--- START LISTING ---

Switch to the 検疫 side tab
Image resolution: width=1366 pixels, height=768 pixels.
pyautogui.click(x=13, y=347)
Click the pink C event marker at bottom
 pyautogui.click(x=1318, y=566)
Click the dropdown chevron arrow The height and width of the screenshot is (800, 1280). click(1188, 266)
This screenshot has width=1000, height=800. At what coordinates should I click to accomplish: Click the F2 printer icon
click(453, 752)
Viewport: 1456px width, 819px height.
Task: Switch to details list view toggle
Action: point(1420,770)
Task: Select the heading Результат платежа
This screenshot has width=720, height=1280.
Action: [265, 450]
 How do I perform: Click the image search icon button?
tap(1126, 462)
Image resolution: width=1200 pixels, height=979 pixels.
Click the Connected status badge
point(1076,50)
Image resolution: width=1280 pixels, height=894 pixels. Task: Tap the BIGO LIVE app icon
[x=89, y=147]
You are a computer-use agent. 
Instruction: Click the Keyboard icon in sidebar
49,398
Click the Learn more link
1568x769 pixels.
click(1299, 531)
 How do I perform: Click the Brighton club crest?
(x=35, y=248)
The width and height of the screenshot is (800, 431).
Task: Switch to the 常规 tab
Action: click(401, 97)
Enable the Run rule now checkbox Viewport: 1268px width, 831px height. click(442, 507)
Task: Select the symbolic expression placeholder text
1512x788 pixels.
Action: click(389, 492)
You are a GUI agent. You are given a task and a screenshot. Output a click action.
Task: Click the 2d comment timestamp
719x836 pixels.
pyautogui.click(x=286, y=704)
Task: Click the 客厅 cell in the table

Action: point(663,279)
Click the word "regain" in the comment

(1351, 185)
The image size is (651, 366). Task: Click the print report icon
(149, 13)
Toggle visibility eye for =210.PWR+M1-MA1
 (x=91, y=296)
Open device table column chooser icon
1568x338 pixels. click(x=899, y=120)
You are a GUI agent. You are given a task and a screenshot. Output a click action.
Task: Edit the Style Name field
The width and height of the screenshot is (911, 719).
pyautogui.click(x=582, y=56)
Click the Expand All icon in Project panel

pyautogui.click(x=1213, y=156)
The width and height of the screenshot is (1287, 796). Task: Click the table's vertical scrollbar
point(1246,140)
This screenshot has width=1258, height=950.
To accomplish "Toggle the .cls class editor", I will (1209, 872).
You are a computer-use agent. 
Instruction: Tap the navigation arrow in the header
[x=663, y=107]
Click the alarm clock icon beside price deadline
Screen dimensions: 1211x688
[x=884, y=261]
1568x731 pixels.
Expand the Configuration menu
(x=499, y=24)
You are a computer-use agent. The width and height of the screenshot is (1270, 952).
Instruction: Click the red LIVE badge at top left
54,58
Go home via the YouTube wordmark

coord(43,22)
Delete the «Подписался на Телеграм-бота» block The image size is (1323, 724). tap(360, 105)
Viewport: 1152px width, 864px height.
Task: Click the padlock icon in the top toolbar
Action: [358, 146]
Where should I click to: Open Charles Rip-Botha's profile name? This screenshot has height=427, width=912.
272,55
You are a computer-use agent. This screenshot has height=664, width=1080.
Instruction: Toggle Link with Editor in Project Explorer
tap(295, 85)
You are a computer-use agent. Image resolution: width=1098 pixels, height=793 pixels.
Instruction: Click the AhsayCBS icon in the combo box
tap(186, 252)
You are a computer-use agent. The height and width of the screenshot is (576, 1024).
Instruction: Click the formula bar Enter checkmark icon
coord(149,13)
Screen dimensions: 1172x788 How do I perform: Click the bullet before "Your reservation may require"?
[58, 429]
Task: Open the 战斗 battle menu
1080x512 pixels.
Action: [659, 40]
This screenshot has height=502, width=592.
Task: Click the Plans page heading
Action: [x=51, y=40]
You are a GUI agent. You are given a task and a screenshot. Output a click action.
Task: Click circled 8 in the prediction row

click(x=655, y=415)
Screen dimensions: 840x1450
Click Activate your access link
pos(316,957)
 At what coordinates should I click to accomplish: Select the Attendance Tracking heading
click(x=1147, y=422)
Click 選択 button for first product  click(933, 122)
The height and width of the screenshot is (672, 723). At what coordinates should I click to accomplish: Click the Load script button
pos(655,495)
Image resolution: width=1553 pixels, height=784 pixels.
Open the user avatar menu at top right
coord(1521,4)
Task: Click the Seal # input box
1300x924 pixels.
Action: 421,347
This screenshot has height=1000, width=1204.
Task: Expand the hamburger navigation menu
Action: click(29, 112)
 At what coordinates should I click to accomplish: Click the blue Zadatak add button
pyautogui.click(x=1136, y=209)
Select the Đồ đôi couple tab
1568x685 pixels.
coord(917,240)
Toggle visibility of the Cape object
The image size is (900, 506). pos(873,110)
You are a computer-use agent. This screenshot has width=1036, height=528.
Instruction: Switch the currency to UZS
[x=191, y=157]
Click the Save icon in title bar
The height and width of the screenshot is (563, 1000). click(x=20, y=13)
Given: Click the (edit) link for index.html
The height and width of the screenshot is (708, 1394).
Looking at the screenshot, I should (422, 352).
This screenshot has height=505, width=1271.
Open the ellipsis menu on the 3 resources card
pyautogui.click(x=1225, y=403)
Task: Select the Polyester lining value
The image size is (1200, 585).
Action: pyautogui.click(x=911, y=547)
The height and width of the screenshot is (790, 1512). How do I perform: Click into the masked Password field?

--- END LISTING ---

TASK PROMPT:
How many lines in the listing above contain the word "Open"? Give only the number.

TASK SOLUTION:
5